*Aim of the task*
Exactly reproduce each entry, leaving out nothing.

--- Material for this exercise Enclosed Below ---

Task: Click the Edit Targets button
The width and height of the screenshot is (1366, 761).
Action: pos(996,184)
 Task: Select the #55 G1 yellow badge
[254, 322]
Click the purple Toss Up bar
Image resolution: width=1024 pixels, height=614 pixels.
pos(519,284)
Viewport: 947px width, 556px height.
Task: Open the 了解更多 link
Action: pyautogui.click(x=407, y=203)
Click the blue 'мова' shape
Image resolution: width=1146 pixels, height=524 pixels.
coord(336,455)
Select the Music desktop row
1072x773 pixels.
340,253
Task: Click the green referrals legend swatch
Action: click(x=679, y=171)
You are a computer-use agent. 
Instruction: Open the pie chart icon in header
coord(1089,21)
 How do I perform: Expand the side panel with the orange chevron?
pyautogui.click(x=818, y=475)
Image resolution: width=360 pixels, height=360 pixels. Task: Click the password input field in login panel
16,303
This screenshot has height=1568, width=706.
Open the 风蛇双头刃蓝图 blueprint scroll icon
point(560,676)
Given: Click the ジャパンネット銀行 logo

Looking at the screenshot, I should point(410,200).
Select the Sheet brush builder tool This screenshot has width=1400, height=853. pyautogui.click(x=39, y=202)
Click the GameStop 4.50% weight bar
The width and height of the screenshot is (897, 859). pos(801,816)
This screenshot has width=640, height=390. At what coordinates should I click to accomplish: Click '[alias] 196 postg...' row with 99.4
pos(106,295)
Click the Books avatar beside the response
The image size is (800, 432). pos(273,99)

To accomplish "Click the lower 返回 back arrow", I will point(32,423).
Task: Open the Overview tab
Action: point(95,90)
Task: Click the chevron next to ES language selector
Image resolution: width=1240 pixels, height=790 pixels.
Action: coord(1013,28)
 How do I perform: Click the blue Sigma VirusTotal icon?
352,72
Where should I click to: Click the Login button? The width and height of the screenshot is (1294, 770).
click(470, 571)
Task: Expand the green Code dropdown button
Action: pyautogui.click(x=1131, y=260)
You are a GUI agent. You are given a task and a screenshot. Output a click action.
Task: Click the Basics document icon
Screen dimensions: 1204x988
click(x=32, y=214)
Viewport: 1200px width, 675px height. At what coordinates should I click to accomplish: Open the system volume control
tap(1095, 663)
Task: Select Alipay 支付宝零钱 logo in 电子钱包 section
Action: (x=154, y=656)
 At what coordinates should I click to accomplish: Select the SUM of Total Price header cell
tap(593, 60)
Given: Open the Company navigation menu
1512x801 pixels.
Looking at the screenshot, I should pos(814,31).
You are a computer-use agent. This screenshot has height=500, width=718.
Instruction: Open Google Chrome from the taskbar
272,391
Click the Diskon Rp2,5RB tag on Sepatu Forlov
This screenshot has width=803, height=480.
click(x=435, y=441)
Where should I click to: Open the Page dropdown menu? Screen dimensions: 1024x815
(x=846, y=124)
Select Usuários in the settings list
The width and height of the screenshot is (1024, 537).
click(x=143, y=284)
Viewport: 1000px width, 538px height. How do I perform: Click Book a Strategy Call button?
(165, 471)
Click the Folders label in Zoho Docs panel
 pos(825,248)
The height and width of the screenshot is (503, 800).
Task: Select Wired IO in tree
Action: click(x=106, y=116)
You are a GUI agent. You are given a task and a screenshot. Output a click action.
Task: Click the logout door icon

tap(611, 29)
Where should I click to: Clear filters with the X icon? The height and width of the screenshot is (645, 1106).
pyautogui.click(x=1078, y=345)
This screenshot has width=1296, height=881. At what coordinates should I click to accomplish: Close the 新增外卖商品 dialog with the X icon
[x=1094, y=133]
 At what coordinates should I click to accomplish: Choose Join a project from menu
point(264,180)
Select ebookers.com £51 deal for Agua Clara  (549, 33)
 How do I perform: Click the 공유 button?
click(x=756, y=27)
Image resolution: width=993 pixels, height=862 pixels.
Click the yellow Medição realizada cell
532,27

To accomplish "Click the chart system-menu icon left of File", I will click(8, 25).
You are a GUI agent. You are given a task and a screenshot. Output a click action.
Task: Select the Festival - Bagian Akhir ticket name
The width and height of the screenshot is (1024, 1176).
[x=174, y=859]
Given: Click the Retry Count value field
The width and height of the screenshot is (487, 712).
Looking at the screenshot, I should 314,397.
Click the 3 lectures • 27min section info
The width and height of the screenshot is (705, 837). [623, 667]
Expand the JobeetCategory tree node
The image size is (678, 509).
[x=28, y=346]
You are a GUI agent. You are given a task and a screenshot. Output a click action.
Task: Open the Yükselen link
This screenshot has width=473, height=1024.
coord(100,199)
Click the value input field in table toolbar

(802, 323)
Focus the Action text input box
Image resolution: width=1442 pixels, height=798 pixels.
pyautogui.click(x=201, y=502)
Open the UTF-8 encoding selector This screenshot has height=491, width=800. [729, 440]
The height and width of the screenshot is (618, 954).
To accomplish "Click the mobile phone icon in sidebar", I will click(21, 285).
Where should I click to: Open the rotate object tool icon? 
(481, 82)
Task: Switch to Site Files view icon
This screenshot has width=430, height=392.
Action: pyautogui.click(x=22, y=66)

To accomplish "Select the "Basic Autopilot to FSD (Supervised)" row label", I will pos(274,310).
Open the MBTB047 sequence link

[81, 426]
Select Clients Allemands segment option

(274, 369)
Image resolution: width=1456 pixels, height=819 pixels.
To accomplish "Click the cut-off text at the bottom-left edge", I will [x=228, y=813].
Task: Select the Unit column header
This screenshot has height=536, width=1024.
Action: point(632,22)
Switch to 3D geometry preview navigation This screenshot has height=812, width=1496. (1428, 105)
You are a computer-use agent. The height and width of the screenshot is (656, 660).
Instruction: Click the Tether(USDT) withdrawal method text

--- End of Enclosed Material for this exercise ---

*Expected answer*
Task: Click the Edit Targets button
The width and height of the screenshot is (1366, 761).
Action: pos(996,184)
 Task: Select the #55 G1 yellow badge
[254, 322]
Click the purple Toss Up bar
Image resolution: width=1024 pixels, height=614 pixels.
pos(519,284)
Viewport: 947px width, 556px height.
Task: Open the 了解更多 link
Action: pyautogui.click(x=407, y=203)
Click the blue 'мова' shape
Image resolution: width=1146 pixels, height=524 pixels.
coord(336,455)
Select the Music desktop row
1072x773 pixels.
340,253
Task: Click the green referrals legend swatch
Action: click(x=679, y=171)
You are a computer-use agent. 
Instruction: Open the pie chart icon in header
coord(1089,21)
 How do I perform: Expand the side panel with the orange chevron?
pyautogui.click(x=818, y=475)
Image resolution: width=360 pixels, height=360 pixels. Task: Click the password input field in login panel
16,303
This screenshot has height=1568, width=706.
Open the 风蛇双头刃蓝图 blueprint scroll icon
point(560,676)
Given: Click the ジャパンネット銀行 logo

Looking at the screenshot, I should point(410,200).
Select the Sheet brush builder tool This screenshot has width=1400, height=853. pyautogui.click(x=39, y=202)
Click the GameStop 4.50% weight bar
The width and height of the screenshot is (897, 859). pos(801,816)
This screenshot has width=640, height=390. At what coordinates should I click to accomplish: Click '[alias] 196 postg...' row with 99.4
pos(106,295)
Click the Books avatar beside the response
The image size is (800, 432). pos(273,99)

To accomplish "Click the lower 返回 back arrow", I will point(32,423).
Task: Open the Overview tab
Action: point(95,90)
Task: Click the chevron next to ES language selector
Image resolution: width=1240 pixels, height=790 pixels.
Action: coord(1013,28)
 How do I perform: Click the blue Sigma VirusTotal icon?
352,72
Where should I click to: Click the Login button? The width and height of the screenshot is (1294, 770).
click(470, 571)
Task: Expand the green Code dropdown button
Action: pyautogui.click(x=1131, y=260)
You are a GUI agent. You are given a task and a screenshot. Output a click action.
Task: Click the Basics document icon
Screen dimensions: 1204x988
click(x=32, y=214)
Viewport: 1200px width, 675px height. At what coordinates should I click to accomplish: Open the system volume control
tap(1095, 663)
Task: Select Alipay 支付宝零钱 logo in 电子钱包 section
Action: (x=154, y=656)
 At what coordinates should I click to accomplish: Select the SUM of Total Price header cell
tap(593, 60)
Given: Open the Company navigation menu
1512x801 pixels.
Looking at the screenshot, I should pos(814,31).
You are a computer-use agent. This screenshot has height=500, width=718.
Instruction: Open Google Chrome from the taskbar
272,391
Click the Diskon Rp2,5RB tag on Sepatu Forlov
This screenshot has width=803, height=480.
click(x=435, y=441)
Where should I click to: Open the Page dropdown menu? Screen dimensions: 1024x815
(x=846, y=124)
Select Usuários in the settings list
The width and height of the screenshot is (1024, 537).
click(x=143, y=284)
Viewport: 1000px width, 538px height. How do I perform: Click Book a Strategy Call button?
(165, 471)
Click the Folders label in Zoho Docs panel
 pos(825,248)
The height and width of the screenshot is (503, 800).
Task: Select Wired IO in tree
Action: click(x=106, y=116)
You are a GUI agent. You are given a task and a screenshot. Output a click action.
Task: Click the logout door icon

tap(611, 29)
Where should I click to: Clear filters with the X icon? The height and width of the screenshot is (645, 1106).
pyautogui.click(x=1078, y=345)
This screenshot has width=1296, height=881. At what coordinates should I click to accomplish: Close the 新增外卖商品 dialog with the X icon
[x=1094, y=133]
 At what coordinates should I click to accomplish: Choose Join a project from menu
point(264,180)
Select ebookers.com £51 deal for Agua Clara  (549, 33)
 How do I perform: Click the 공유 button?
click(x=756, y=27)
Image resolution: width=993 pixels, height=862 pixels.
Click the yellow Medição realizada cell
532,27

To accomplish "Click the chart system-menu icon left of File", I will click(8, 25).
You are a GUI agent. You are given a task and a screenshot. Output a click action.
Task: Select the Festival - Bagian Akhir ticket name
The width and height of the screenshot is (1024, 1176).
[x=174, y=859]
Given: Click the Retry Count value field
The width and height of the screenshot is (487, 712).
Looking at the screenshot, I should 314,397.
Click the 3 lectures • 27min section info
The width and height of the screenshot is (705, 837). [623, 667]
Expand the JobeetCategory tree node
The image size is (678, 509).
[x=28, y=346]
You are a GUI agent. You are given a task and a screenshot. Output a click action.
Task: Open the Yükselen link
This screenshot has width=473, height=1024.
coord(100,199)
Click the value input field in table toolbar

(802, 323)
Focus the Action text input box
Image resolution: width=1442 pixels, height=798 pixels.
pyautogui.click(x=201, y=502)
Open the UTF-8 encoding selector This screenshot has height=491, width=800. [729, 440]
The height and width of the screenshot is (618, 954).
To accomplish "Click the mobile phone icon in sidebar", I will click(21, 285).
Where should I click to: Open the rotate object tool icon? 
(481, 82)
Task: Switch to Site Files view icon
This screenshot has width=430, height=392.
Action: pyautogui.click(x=22, y=66)

To accomplish "Select the "Basic Autopilot to FSD (Supervised)" row label", I will pos(274,310).
Open the MBTB047 sequence link

[81, 426]
Select Clients Allemands segment option

(274, 369)
Image resolution: width=1456 pixels, height=819 pixels.
To accomplish "Click the cut-off text at the bottom-left edge", I will [x=228, y=813].
Task: Select the Unit column header
This screenshot has height=536, width=1024.
Action: point(632,22)
Switch to 3D geometry preview navigation This screenshot has height=812, width=1496. (1428, 105)
You are a computer-use agent. The height and width of the screenshot is (656, 660).
Instruction: Click the Tether(USDT) withdrawal method text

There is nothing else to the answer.